While dung balls work very well for this industrious member of the insect family, I'm not sure how well it will work for the saving of our financial system. I see lots of dung balls being rolled about, and who is to know how many eggs are being laid and what great magnitudes of beetles will hatch? Get some bug spray.
On Real Money last Thursday or so, I posted a thought about a very likely recalibration of historical price to earnings ratios in light of this GULP. Prices are always about supply and demand. Liquidity is always in the background as it influences the level of demand and provides the elasticity in equations that map the price reaction. (I may have that totally wrong, but it made sense at the time I'm writing it!)
Demand + Liquidity = Higher Asset Prices (inflation). Demand without sufficient liquidity is brings about a tempering of prices (disinflation). And the grimmest specter of them all, declining demand coupled with severely contracted liquidity brings about deflation.
Why is deflation bad? Here is the Nikkei since 1985. I would also say that this chart is also a reminder of why buy and hold is not such a great idea either.
Here's a bit from Wikipedia, which states it much more simplistically than I ever could.

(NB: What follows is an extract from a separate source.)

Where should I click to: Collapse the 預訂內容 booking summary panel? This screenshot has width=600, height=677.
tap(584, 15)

Deflation is generally regarded negatively, as it is a tax on borrowers and on holders of illiquid assets, which accrues to the benefit of savers and of holders of liquid assets and currency. In this sense it is the opposite of inflation (or in the extreme, hyperinflation), which is a tax on currency holders and lenders (savers) in favor of borrowers and short term consumption. In modern economies, deflation is caused by a collapse in demand (usually brought on by high interest rates), and is associated with recession and (more rarely) long term economic depressions.
It seems to me that as economic units (earners, investors, spenders, savers, etc) each of us has to make some sense about what the future is to bring for us. There are so many smart people saying "this" or "that" or something in between the two, that it certainly leaves one scratching their head (or impolite places like the baseball players). As a person of reasonable intelligence trying to navigate unreasonable complexity, I have rely on something that never fails to serve: common sense. I'll make a bold statement, too, that common sense may not necessarily be in line with prevailing wisdom.

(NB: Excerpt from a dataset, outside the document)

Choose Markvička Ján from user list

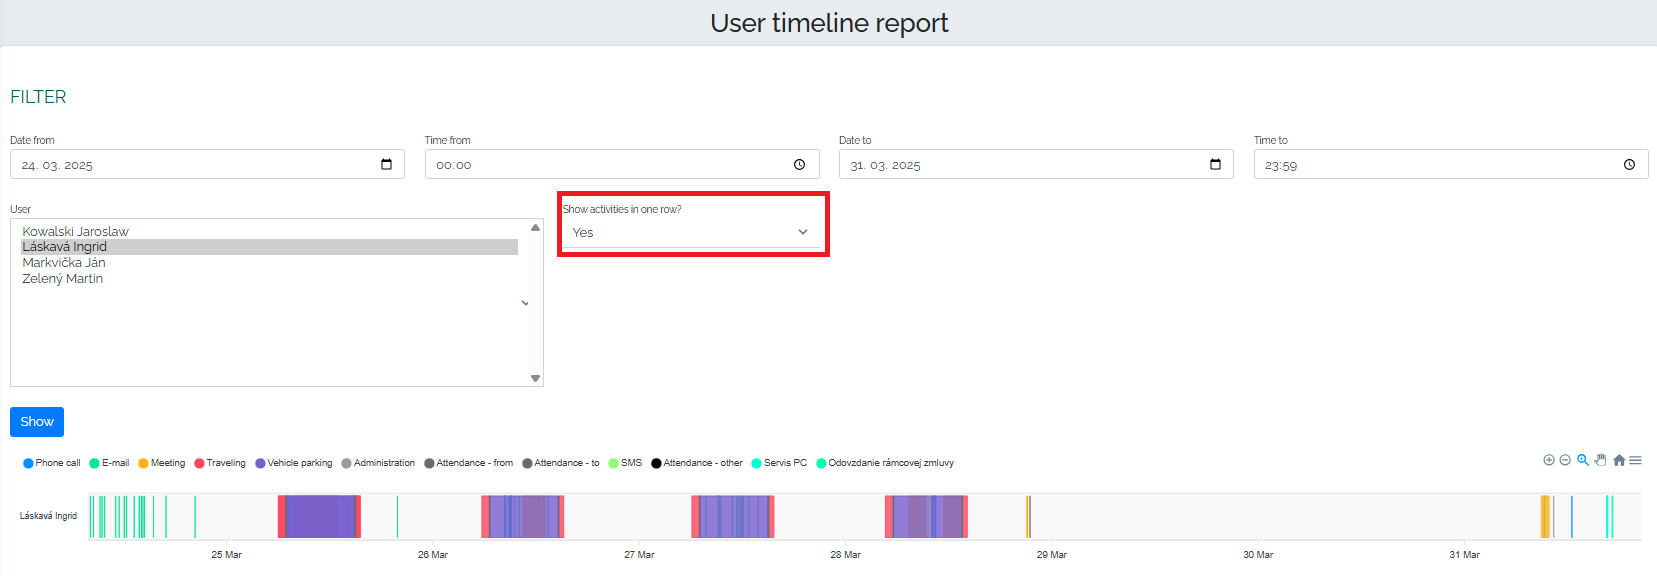click(64, 262)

I'm not in a position to detail where the fissures lie between common sense and prevailing wisdom, but I know that I have a personal responsibility to investigate. Prevailing wisdom is that you buy when there is blood in the streets. Well, a look at the Nikkei chart shows that if you do that, you'll become your own little rivulet tributary. Prevailing wisdom in this market all year was to buy the dips and sell the rips. Well, the waterfall dips have been many. I expect a huge counter rally, but does the news support a sustained rally?
You'll see in my tabs a link to Paul Krugman's articles on Japan. I plan to read these. I'm feeling like I have to read and digest deflation 'stuff', much as I had to read and digest systemic risk and structured obligation 'stuff'. It was worth my time then. I think that it will be worth my time now. And I'll share what I find and hope it will beof use.